- Born: April 11, 1940 Saint Boniface, Manitoba, Canada
- Died: June 23, 2026 (aged 86) Selkirk, Manitoba, Canada

Medal record
Representing Canada
World Curling Championships
| Gold medal – first place | 1972 Garmisch-Partenkirchen |  |
Representing Manitoba
Macdonald Brier
| Gold medal – first place | 1972 St. John's |  |

= Orest Meleschuk =

Canadian curler (1940–2026)

Orest Bohdan Meleschuk (April 11, 1940 – June 23, 2026), nicknamed The Big O, was a Canadian curler of Ukrainian descent. He was one of Manitoba's best curlers during the 1960s and 1970s and had won a number of championships and major bonspiels. His greatest curling triumph came in 1972 when he won the Manitoba, Canadian, and World Championships of curling.

==Biography==
Orest Bohdan Meleschuk was born in St. Boniface, Manitoba on April 11, 1940, the son of Max and Ksenia Meleschuk. He attended Norwood Collegiate and Technical Vocational High School.

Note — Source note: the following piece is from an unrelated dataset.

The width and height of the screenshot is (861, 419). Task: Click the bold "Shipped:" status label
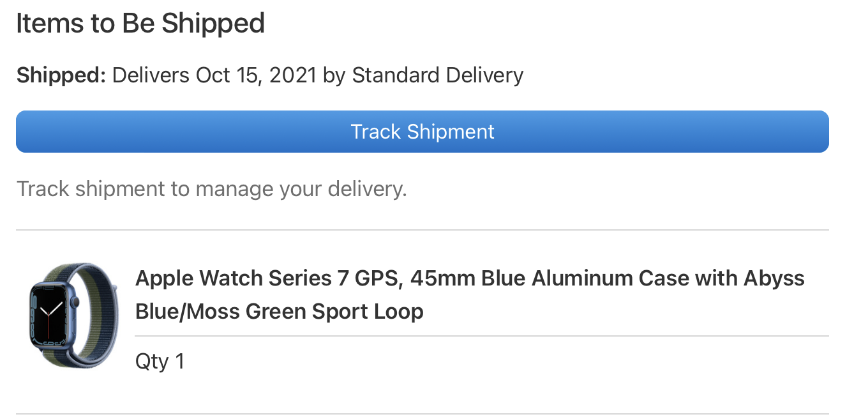61,75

He was involved in the first Battle of the Sexes curling match, in which he lost to Vera Pezer's team.

Meleschuk lived in Selkirk, Manitoba until his death. At the time of the 1972 Brier, he was employed as a civil technician. He married Patrica Frances McSherry, and they had two children. He was later married to Carol Laye.

Meleschuk died on June 23, 2026, at the age of 86.